Riguardo infine il pronto soccorso del San Camillo, “ho informato della situazione del San Camilloanche il prefetto Pecoraro – ha concluso Polverini – chiedendo un rafforzamento, perché ritengo che sia diventato difficile l'esercizio professionale in questa struttura, in quanto non si lavora più in modo tranquillo".

Immediata la replica del capogruppo Pd alla Regione Lazio, Esterino Montino che, a seguito di un blitz al pronto soccorso di Tor Vergata, ha denunciato di aver assistito a “cose dell’altro mondo”.

“Caso unico in Europa – ha spiegato Montino – ieri alle 17.30 ho trovato una folla di gente che aspettava di entrare per incontrare i malati. Il Pronto Soccorso funziona come un reparto. Ho trovato circa 70 pazienti, anziani con tutte le patologie, bambini, gente intubata con l'ossigeno o costretti a fare i propri bisogni in corsia, nelle sacchette o nelle barelle”.

Proseguendo la descrizione di quello che lo stesso Montino ha definito “girone infernale”, il capogruppo Pd ha detto di aver contato dieci lettighe in corsia.
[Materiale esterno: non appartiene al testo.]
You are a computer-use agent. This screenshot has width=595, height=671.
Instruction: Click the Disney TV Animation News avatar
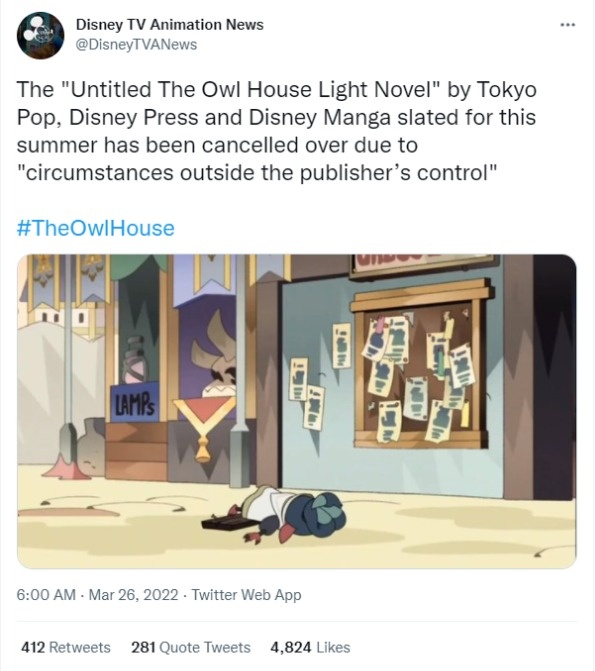point(40,36)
Mentre nelle stanze previste per sei letti ce n'erano undici, con problemi riguardanti l’ossigeno per le terapie "che viene portato con macchinari mobili perché le prese sono solo sei”. “Mi è stato spiegato che i pazienti sono ricoverati lì di media per tre giorni, otto ma anche 15 giorni”, ha proseguito, e tutto questo accade mentre “tutti sanno che a Tor Vergata c'è un reparto vuoto perché manca il personale”.
Tutti i pazienti, però, ha sottolineato Montino, “mi hanno segnalato che infermieri e medici sono bravissimi, sono gli unici che stanno loro accanto, ma che lavorano in cattive condizioni e con disagi continui”.

“Renata Polverini invece di iniziative politiche – ha concluso l’esponente Pd – faccia il suo mestiere e crei un piano straordinario, possibile pure in presenza del piano di rientro, contro questa situazione indegna della Capitale e d'Italia. Quello che ho visto oggi è una vergogna".